1. Adina Kutnicki,Israel:

When one can gain EVERYTHING in exchange for NOTHING, isn’t said person considered the lucky one? Of course.

While Netanyahu froze ALL Jewish construction in the heartland of Judea and Samaria since his election, he inexplicably eased life for the PA Arabs.Whose PM is he anyway?

Rest assured, despite his tough talk bluster, patriotic nationalist can’t even add a porch onto their houses, as they are the ones given the shaft. On the other hand,the genocidal PA populace who name schools, streets, cultural centers etc after murderous Jew killers are reaping economic whirlwinds, courtesy of Israel’s mushy and squishy leadership.

People have the mistaken impression that a right wing Israeli leadership is the enemy of our tormentors. Not at all. It is under right wing leadership that the Jewish patriots must remain hyper vigilant, as they get lulled into complacency believing that all is well within their right leaning government.

After all, it was under Sharon that 10,000 Jews were expelled from their legal homes, their land gifted to Gazans.

No one should dare be surprised if Netanyahu pulls a Sharon with Judea & Samaria, on a larger scale than his Wye capitulation.

Forewarned is forearmed.

Aug 26, 2009 - 4:53 am 2. Jack Okie:

As I recall, the Palestinians in the West Bank were gradually improving their lot until Bill Clinton summoned Arafat from exile in Tunisia (a move for which I have never seen a rational explanation). It seems to me that the more prosperous the West Bank becomes, the more resistant to radicalism the population becomes. Perhaps the original vision of the Zionists where Jews and Arabs share the land can come true after all.

As for Sharon, nothing in his past indicates that the withdrawal from Gaza was anything but a strategic move. His death prevents us from seeing his plan play out, but I am convinced he had a good one.
====
• _TASK SET_:
(a) According to the comments, where was Arafat in exile before Bill Clinton summoned him?
(b) Reproduce the part of the comments that runs from "Forewarned is forearmed." up to and including "true after all.".
The listing that comes next is separate material with no tie to the comments.
====
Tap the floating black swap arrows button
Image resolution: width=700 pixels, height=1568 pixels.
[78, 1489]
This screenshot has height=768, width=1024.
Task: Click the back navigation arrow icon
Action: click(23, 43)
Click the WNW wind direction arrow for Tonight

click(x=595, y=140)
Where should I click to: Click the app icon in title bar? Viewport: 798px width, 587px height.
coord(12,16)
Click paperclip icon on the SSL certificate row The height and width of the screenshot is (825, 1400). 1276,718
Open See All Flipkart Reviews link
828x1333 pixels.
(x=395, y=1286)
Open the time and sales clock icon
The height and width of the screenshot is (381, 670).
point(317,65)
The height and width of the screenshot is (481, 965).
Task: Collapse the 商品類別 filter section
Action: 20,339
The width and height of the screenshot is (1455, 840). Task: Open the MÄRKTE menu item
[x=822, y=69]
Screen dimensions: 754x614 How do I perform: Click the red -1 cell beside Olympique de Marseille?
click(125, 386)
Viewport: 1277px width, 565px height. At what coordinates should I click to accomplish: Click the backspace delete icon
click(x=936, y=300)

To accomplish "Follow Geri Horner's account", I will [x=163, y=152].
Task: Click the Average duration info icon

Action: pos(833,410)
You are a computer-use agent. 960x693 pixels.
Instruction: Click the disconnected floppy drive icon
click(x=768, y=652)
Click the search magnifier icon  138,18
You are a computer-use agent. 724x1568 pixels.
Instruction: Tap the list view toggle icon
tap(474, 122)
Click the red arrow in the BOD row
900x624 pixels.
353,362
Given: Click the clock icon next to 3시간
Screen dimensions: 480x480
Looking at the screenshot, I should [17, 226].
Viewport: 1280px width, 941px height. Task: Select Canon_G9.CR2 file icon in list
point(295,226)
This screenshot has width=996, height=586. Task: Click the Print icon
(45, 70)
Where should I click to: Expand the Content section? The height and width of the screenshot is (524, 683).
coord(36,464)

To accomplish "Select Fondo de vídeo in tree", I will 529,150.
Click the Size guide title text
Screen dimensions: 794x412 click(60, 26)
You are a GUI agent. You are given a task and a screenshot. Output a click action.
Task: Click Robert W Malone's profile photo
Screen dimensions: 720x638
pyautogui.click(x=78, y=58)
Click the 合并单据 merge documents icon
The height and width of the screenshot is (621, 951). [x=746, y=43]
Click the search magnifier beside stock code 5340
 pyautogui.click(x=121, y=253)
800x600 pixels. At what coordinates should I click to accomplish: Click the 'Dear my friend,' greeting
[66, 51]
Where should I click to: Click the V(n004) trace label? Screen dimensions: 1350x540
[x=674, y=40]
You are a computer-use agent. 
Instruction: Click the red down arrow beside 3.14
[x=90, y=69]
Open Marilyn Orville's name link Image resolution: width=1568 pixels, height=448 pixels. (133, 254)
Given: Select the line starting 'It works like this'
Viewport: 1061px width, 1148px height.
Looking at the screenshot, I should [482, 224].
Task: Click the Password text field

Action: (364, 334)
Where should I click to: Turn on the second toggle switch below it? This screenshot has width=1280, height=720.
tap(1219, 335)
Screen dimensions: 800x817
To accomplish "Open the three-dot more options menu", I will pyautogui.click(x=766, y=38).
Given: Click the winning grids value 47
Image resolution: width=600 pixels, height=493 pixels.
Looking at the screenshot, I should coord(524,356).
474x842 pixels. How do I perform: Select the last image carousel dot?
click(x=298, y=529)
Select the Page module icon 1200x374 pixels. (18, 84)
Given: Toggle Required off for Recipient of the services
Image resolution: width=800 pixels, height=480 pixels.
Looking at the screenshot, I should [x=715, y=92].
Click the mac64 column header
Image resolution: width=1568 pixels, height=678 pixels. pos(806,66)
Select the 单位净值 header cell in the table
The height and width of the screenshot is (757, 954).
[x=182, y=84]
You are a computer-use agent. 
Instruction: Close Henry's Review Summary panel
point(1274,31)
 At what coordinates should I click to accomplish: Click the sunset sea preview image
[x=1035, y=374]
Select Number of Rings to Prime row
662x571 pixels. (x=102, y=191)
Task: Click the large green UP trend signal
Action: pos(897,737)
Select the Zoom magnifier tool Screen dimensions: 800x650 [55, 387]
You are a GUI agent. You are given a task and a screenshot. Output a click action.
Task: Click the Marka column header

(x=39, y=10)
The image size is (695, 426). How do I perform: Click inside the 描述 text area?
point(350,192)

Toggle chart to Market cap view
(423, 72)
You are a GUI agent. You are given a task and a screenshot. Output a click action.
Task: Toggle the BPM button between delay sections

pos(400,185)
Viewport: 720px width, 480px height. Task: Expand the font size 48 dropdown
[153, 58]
====
• _EXPECTED RESPONSES_:
(a) Tunisia.

(b)
Forewarned is forearmed.

Aug 26, 2009 - 4:53 am 2. Jack Okie:

As I recall, the Palestinians in the West Bank were gradually improving their lot until Bill Clinton summoned Arafat from exile in Tunisia (a move for which I have never seen a rational explanation). It seems to me that the more prosperous the West Bank becomes, the more resistant to radicalism the population becomes. Perhaps the original vision of the Zionists where Jews and Arabs share the land can come true after all.